In comparison, open-source software provides functionality for computing, network management and storage, but aspects such as cost management, performance optimization and security policy compliance are generally commercial value-added options.
OpenStack services provide many of the elements needed in principle, although work on API compatibility has slowed in recent years. Support for AWS Elastic Compute Cloud remains relatively current, but connectors for Google Compute Engine and the multiservice OpenStack Omni have not received commits in several years. Other functionality can be supplied with an assemblage of open-source software, such as a stack of Elasticsearch, Logstash and Kibana, commonly used for observability.

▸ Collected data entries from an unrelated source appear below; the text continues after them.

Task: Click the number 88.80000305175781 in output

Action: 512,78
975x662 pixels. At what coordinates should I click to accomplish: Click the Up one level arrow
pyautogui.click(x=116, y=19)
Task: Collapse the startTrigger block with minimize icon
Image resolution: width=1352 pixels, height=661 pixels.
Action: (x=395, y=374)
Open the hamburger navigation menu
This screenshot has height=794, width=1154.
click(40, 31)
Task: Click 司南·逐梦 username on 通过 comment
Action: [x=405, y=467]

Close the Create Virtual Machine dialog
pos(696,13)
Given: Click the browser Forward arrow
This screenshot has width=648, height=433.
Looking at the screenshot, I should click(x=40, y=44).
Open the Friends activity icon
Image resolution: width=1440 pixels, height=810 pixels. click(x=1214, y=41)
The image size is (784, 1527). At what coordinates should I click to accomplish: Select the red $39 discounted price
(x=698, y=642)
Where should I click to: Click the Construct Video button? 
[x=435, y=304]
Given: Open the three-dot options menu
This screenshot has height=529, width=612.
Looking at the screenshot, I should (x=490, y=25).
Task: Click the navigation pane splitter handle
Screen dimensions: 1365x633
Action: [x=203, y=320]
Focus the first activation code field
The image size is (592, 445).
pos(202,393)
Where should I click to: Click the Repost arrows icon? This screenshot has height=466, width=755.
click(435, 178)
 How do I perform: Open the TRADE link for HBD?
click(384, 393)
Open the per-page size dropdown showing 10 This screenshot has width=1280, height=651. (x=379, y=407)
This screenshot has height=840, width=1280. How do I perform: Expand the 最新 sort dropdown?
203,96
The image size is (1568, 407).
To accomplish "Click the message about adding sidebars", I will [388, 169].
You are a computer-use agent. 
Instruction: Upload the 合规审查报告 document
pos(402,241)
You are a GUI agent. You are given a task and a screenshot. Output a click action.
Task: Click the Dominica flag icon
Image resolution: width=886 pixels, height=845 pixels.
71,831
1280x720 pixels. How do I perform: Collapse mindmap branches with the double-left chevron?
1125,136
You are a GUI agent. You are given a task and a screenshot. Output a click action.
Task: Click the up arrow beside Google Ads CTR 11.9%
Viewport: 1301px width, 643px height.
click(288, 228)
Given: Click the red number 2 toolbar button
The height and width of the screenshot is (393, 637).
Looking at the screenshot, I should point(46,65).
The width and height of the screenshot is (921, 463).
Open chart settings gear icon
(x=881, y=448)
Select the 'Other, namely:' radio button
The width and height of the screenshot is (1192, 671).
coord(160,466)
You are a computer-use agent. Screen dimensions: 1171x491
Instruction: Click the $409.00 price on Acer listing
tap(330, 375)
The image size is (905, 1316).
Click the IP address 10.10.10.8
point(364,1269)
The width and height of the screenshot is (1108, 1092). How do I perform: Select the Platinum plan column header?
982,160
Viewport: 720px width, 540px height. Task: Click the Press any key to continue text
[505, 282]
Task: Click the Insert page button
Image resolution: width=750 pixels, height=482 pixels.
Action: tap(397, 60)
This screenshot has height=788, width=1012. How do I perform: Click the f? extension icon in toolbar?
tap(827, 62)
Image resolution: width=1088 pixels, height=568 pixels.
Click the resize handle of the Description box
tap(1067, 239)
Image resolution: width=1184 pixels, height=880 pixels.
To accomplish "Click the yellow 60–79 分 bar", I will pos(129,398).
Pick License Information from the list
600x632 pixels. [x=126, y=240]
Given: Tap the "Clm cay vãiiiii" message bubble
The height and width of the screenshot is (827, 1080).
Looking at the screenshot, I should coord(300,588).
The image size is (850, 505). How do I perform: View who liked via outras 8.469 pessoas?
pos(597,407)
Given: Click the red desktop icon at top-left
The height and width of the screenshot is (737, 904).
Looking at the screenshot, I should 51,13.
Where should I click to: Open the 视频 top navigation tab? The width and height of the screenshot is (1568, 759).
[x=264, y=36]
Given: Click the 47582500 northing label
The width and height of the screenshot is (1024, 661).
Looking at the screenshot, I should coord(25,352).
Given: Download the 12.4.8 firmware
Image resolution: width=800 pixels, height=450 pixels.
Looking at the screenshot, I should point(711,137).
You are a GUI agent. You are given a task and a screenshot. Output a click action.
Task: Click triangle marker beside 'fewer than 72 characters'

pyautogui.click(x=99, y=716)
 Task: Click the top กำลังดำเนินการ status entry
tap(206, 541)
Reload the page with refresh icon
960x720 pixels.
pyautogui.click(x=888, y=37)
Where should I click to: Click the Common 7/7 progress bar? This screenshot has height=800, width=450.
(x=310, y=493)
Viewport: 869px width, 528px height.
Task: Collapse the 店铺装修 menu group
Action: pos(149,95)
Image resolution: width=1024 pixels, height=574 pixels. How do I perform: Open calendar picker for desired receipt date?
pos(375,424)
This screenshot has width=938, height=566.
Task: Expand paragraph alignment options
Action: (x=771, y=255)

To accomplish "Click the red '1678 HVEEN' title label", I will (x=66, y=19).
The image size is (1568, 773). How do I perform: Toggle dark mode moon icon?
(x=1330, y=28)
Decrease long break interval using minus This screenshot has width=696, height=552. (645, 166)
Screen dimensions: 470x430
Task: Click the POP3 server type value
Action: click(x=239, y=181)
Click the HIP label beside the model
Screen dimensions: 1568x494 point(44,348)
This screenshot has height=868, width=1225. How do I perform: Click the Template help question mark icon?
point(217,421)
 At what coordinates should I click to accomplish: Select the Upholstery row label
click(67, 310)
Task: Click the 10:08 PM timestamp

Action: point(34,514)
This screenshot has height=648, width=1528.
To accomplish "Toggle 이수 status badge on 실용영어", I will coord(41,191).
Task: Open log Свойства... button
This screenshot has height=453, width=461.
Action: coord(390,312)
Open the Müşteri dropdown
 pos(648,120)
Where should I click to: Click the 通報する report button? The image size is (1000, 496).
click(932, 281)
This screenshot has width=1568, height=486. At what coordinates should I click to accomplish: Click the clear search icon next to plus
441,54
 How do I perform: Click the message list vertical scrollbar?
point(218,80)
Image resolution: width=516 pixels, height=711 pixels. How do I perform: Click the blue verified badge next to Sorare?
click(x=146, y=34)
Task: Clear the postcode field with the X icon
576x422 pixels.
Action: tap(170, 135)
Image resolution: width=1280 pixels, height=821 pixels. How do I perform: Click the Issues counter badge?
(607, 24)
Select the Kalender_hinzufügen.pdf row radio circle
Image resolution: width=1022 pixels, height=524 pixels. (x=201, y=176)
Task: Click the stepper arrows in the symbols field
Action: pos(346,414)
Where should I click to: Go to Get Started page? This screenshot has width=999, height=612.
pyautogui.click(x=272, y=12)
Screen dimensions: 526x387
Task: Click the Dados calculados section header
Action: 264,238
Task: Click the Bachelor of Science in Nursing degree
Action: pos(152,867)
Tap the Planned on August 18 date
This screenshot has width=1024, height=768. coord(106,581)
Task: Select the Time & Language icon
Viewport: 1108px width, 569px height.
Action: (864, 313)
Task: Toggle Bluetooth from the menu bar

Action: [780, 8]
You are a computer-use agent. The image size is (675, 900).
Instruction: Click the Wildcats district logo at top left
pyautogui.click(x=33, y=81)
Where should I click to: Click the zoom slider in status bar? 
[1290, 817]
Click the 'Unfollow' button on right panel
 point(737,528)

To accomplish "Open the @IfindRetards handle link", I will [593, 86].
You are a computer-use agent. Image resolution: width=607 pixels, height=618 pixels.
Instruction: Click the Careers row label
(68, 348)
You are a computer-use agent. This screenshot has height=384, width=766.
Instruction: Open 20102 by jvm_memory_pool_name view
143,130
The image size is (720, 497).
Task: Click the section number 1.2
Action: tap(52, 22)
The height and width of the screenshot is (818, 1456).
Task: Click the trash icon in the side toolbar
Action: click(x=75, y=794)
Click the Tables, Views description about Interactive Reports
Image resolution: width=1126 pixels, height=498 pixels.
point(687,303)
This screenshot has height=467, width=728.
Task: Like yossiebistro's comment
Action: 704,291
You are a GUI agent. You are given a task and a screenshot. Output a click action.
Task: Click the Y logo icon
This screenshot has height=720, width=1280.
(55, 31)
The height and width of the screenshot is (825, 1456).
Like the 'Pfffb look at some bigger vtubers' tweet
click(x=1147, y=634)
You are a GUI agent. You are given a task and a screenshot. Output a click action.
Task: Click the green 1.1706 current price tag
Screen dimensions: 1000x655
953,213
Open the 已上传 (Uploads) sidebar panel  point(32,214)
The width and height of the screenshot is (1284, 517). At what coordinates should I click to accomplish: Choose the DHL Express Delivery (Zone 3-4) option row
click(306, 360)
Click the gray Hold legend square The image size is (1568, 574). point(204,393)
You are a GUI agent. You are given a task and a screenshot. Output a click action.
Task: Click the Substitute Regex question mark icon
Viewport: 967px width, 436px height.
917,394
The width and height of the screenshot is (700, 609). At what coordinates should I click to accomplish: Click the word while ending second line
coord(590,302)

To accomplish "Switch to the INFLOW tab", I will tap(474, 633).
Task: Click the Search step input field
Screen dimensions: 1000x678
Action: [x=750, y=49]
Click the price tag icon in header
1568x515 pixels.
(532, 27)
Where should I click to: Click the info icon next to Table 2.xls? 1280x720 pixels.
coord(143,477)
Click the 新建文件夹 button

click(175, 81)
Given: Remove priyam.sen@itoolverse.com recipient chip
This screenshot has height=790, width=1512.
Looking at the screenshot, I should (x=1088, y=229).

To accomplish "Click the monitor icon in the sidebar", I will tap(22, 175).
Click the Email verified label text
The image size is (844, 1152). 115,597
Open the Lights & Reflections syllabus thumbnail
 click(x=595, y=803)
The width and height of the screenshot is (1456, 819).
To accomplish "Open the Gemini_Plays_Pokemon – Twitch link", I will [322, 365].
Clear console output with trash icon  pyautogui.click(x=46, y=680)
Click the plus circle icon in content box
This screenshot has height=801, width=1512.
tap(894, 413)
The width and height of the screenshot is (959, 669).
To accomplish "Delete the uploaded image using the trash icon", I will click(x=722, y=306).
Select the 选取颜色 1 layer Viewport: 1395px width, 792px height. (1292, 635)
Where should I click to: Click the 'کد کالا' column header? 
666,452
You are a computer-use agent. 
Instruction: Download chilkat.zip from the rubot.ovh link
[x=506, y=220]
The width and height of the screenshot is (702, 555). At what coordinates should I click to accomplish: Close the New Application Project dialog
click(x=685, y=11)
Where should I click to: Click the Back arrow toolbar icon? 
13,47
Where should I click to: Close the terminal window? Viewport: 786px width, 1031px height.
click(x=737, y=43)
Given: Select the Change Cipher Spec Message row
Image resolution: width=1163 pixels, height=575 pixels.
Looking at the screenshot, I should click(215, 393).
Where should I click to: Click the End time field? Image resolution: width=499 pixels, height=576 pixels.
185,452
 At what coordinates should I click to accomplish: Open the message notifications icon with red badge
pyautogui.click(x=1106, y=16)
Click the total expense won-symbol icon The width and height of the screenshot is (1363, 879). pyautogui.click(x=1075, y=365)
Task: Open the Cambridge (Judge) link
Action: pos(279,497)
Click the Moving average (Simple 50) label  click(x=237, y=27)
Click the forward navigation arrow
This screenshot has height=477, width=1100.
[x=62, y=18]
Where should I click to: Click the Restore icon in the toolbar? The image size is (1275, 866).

Terraform, an infrastructure-as-code tool, has also made inroads among enterprises for virtual infrastructure management. HashiCorp sells Terraform Enterprise as a value-added product over the top of the open-source version, but third-party terraform automation and collaboration software including Scalr, env0 and Spacelift are also available.
Getting Ahead in the Cloud, Without Getting Ahead of Yourself
The time dedicated to platform and infrastructure engineering versus the time spent on the products or services sold a company is ultimately a balance of priorities for the individual roles in an organization. There is complexity inherent in relying on an assemblage of open-source, internally developed and commercial software to manage multiple clouds, and additional costs of paid support and infrastructure power an orchestration layer for your multicloud estate.
In environments without existing cloud systems, this endeavour would be easier to undertake — thoughtfully building a new model is easier than gluing together existing disparate systems into a unified operating model. That said, these environments are few and far between, making integrated solutions such as VMware Aria an attractive choice for organizations seeking a turnkey solution for managing IT assets for multiple clouds.